Work order -
Set down the line that contains "Task: Click the IntelliJ logo in title bar" and every line after it to the end of the entries, exactly as they stand and nothing more.

Records from a collection
________________

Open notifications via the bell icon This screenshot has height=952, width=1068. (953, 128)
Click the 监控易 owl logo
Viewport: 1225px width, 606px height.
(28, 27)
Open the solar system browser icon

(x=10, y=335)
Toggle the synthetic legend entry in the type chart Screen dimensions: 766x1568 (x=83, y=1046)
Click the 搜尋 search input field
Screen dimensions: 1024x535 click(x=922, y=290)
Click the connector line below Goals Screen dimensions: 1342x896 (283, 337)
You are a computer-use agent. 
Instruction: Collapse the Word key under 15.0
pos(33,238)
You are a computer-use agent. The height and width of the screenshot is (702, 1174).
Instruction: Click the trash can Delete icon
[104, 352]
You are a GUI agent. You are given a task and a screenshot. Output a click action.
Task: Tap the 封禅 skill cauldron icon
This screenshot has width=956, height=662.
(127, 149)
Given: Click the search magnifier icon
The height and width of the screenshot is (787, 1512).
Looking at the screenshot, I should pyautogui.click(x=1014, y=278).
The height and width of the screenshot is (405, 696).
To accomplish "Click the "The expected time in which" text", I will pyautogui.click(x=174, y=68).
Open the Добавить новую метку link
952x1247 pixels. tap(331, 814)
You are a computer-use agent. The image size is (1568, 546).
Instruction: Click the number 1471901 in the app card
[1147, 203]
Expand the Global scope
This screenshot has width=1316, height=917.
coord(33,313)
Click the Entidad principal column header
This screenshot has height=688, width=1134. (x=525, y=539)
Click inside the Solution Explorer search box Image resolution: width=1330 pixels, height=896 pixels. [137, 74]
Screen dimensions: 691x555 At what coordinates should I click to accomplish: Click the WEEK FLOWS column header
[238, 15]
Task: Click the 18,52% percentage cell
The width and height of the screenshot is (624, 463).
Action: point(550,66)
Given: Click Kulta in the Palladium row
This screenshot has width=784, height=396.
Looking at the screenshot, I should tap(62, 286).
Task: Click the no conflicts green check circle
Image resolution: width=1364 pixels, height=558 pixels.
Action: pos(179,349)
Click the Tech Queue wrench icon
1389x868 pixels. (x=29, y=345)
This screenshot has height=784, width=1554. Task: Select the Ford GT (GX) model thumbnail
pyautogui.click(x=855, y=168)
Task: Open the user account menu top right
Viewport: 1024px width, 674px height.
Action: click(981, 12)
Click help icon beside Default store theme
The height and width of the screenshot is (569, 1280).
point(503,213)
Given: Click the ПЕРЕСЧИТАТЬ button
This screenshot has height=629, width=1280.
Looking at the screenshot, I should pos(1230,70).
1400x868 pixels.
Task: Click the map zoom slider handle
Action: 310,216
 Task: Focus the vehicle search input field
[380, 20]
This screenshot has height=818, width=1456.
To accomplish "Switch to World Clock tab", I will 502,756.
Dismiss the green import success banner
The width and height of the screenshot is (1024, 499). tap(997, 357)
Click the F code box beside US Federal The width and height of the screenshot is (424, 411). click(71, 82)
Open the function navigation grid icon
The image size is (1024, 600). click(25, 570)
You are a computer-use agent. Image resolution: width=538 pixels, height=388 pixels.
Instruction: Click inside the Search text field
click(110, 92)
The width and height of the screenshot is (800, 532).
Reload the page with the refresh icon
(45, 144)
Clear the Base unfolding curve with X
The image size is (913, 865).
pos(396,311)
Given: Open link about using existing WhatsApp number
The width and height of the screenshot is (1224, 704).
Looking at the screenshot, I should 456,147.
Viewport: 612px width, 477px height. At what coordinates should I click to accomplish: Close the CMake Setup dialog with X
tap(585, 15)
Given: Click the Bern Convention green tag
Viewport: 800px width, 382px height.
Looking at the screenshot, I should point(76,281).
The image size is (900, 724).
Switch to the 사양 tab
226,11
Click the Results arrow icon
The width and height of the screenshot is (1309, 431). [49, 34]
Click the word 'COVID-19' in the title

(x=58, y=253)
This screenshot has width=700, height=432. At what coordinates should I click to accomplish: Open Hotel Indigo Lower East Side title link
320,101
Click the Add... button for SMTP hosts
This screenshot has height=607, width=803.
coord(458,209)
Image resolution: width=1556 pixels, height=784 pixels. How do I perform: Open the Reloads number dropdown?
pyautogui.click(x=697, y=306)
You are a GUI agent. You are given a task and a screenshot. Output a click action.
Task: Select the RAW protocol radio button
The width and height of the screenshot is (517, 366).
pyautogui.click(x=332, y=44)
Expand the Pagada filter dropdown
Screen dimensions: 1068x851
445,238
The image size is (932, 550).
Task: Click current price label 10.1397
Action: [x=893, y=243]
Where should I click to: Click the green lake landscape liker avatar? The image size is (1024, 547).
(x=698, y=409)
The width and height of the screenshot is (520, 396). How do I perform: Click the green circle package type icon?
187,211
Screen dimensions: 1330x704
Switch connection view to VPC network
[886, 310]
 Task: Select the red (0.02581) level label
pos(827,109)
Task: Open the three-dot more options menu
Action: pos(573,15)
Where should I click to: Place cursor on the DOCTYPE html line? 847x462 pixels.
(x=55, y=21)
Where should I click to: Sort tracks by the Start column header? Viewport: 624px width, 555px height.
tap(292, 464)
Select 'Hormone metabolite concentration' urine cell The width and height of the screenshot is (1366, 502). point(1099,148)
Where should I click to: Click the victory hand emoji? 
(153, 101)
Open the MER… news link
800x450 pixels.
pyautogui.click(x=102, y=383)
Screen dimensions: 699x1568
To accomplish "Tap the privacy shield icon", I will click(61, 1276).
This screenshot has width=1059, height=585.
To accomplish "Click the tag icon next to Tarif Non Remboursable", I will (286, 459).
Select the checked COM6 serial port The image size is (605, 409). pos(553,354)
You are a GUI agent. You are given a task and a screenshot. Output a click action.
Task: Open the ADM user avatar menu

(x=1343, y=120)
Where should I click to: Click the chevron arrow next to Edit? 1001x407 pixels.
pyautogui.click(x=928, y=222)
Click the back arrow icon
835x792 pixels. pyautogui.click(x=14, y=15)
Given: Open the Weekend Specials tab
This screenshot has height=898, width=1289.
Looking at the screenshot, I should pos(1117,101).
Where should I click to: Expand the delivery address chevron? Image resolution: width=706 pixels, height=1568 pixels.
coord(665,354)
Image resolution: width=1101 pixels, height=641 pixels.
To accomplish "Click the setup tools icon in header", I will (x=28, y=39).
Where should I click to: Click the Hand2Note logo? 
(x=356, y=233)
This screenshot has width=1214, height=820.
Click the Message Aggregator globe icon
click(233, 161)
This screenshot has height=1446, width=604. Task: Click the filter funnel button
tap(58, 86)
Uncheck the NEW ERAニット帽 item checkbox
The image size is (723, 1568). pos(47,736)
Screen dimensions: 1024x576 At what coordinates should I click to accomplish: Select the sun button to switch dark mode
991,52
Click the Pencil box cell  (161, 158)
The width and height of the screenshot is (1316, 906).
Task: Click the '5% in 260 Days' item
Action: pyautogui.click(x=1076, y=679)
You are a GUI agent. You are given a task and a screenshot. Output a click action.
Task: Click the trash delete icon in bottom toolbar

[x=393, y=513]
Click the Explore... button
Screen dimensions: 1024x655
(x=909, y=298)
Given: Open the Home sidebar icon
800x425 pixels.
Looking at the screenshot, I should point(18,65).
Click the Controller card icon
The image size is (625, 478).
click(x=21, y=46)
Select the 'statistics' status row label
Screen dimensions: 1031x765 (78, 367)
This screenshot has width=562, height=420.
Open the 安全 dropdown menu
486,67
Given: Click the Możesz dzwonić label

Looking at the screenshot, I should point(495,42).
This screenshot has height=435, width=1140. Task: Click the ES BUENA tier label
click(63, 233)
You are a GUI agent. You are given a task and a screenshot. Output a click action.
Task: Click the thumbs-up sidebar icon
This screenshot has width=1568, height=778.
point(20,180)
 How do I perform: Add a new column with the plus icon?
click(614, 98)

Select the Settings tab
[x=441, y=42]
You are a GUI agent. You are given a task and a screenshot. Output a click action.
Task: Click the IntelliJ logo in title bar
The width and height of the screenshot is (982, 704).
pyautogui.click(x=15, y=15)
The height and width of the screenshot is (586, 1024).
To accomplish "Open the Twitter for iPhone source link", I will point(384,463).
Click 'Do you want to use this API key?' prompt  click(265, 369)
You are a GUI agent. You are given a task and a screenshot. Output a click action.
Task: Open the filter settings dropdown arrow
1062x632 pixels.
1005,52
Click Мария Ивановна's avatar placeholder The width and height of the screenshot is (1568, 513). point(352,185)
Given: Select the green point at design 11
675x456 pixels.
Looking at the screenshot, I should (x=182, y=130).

________________

Response -
Task: Click the IntelliJ logo in title bar
The width and height of the screenshot is (982, 704).
pyautogui.click(x=15, y=15)
The height and width of the screenshot is (586, 1024).
To accomplish "Open the Twitter for iPhone source link", I will point(384,463).
Click 'Do you want to use this API key?' prompt  click(265, 369)
You are a GUI agent. You are given a task and a screenshot. Output a click action.
Task: Open the filter settings dropdown arrow
1062x632 pixels.
1005,52
Click Мария Ивановна's avatar placeholder The width and height of the screenshot is (1568, 513). point(352,185)
Given: Select the green point at design 11
675x456 pixels.
Looking at the screenshot, I should (x=182, y=130).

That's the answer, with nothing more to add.